Dockless bikes to return to Hackney in October
Dockless bikes will return to Hackney’s streets this month after the Council commissioned Beryl and Jump to introduce over 500 across the borough.
Both companies will fund dedicated parking areas for dockless bikes as part of the agreement, with users fined if they leave bikes outside of these areas, ensuring that Hackney’s pavements remain accessible to everyone.
The new bikes will provide a range of benefits for those looking to use a bike for a one-way trip, with Jump costing £1 plus 12p a minute after the first five minutes for its electrically assisted bikes and Beryl bikes costing £1 plus 5p minute for its pedal-powered bikes.

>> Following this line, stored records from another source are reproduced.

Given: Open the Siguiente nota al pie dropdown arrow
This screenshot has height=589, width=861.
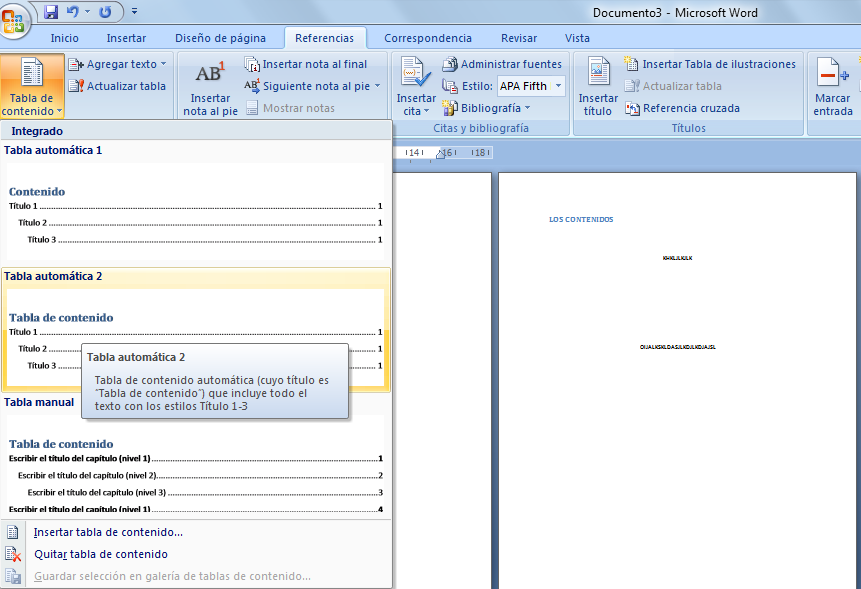Looking at the screenshot, I should (377, 86).
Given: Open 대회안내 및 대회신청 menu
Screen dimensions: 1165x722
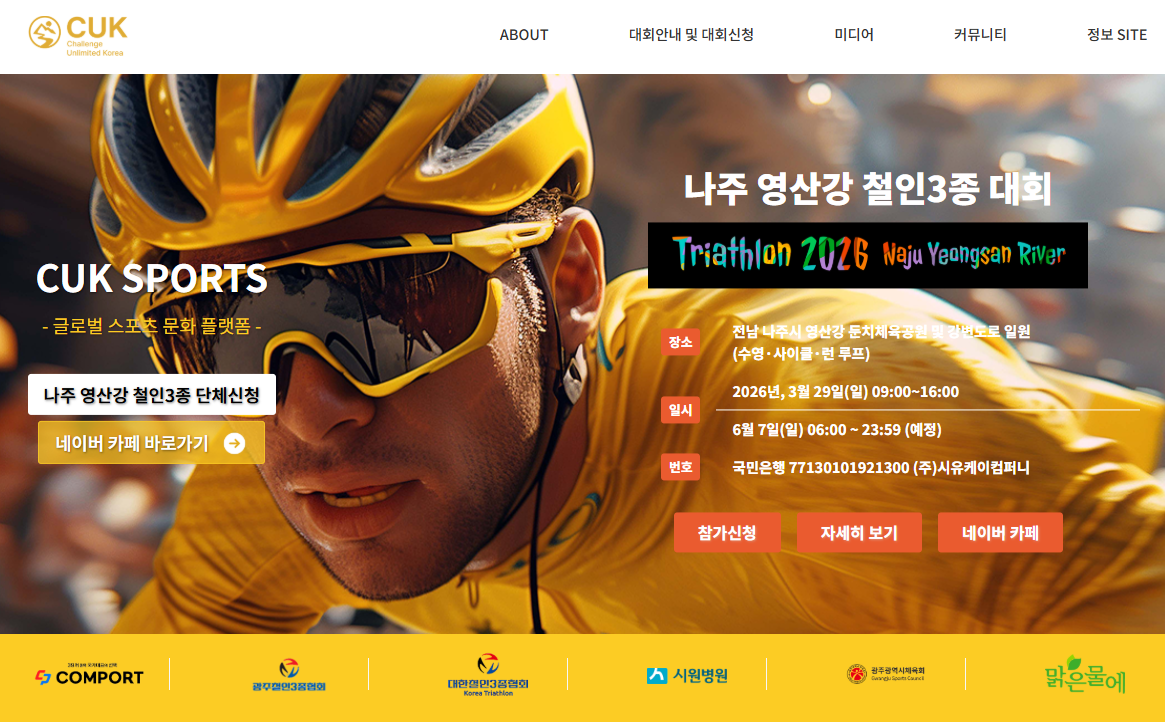Looking at the screenshot, I should click(691, 35).
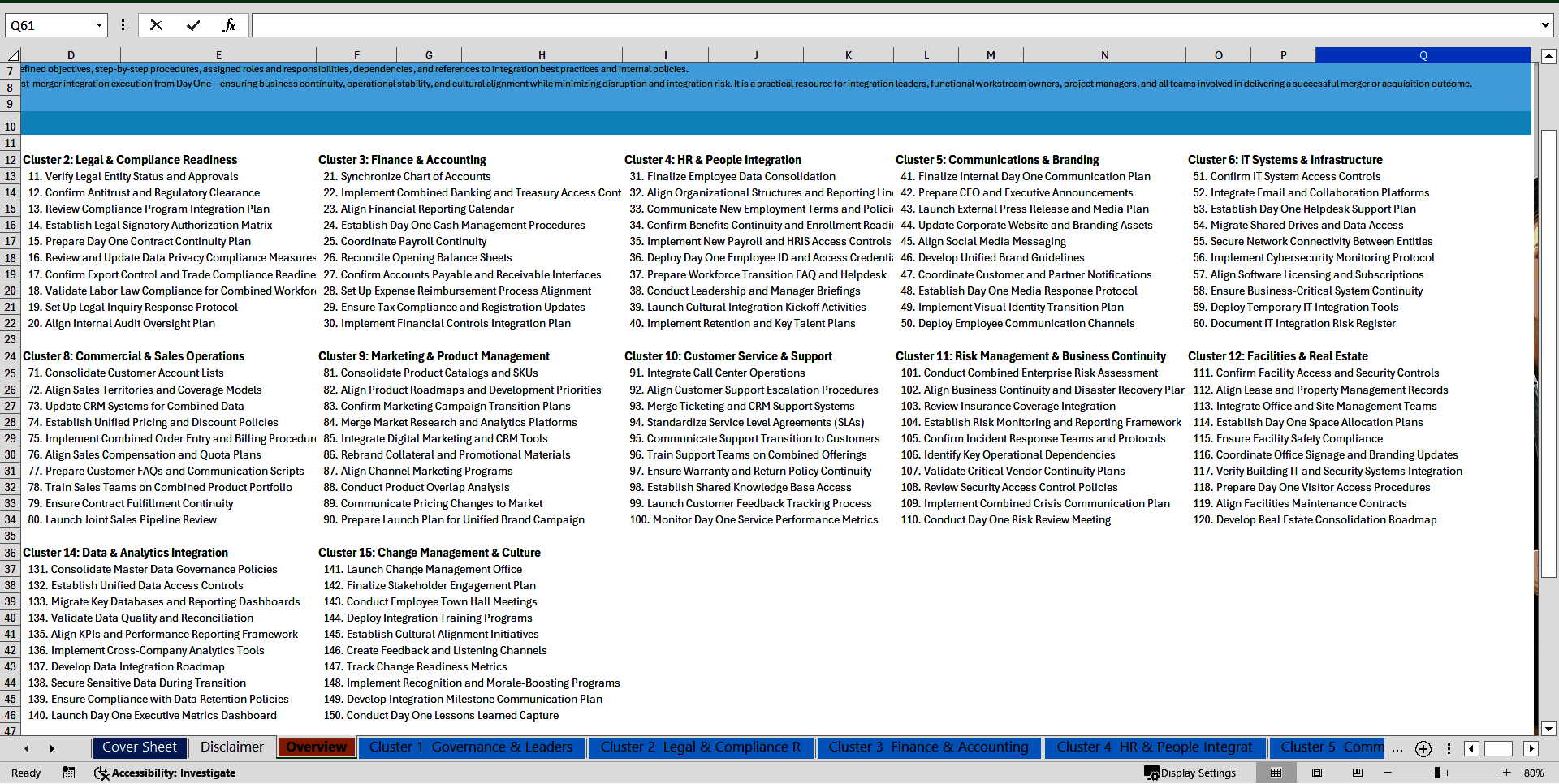
Task: Expand the formula bar with its dropdown arrow
Action: point(1545,25)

The announcement follows a competitive procurement process on dockless bikes in the borough, which was carried out by the Council to select partners and establish terms to ensure Hackney’s pavements remain accessible.

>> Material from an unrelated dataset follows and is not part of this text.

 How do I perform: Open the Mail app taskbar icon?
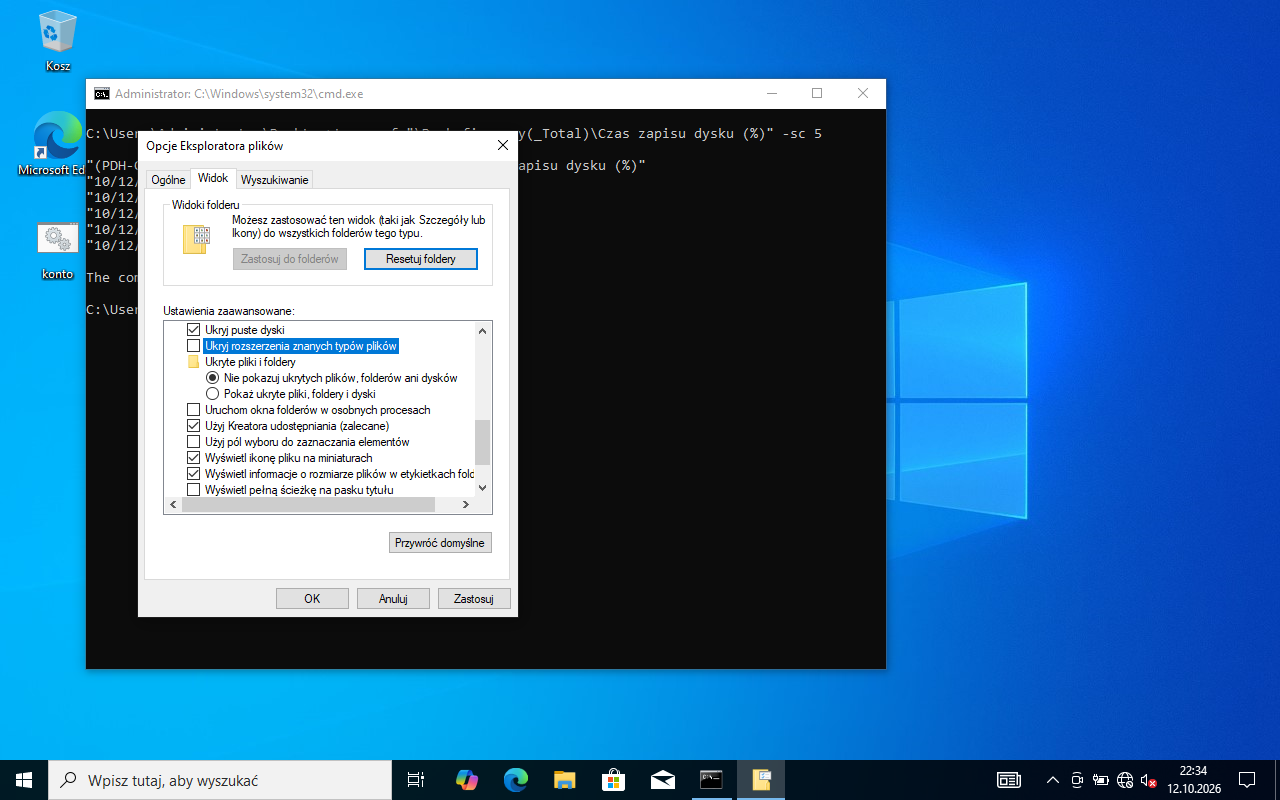662,780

We’re London’s top borough for cycling, with a higher proportion of journeys made by bike than any other. We support dockless bikes because they can play a big role in getting more people cycling. However, we need to balance this with the needs of people using pavements, particularly those with mobility or visual impairments, ensuring that dockless bikes don’t make it harder for them to get around.
This landmark agreement with Beryl and Jump to introduce dockless bikes to Hackney will encourage people who don’t have space for a bike - or who just want to use one point to point - to cycle more. By securing funding from Beryl and Jump to provide dedicated parking areas, we’re also showing the really important regulatory role councils have in making sure our public spaces work for everyone while continuing to support active travel. This agreement is another step towards our ambitious target of ensuring 55% of all journeys in Hackney are made on foot or by bike by 2025.
Operators Beryl and Jump will also make a financial contribution to the Council to help it manage the scheme and promote cycling to residents. As part of the Council’s agreement with the operators, it will assess the level of usage, how the bikes are being distributed and where they are being left to make sure they can be targeted at getting more people cycling.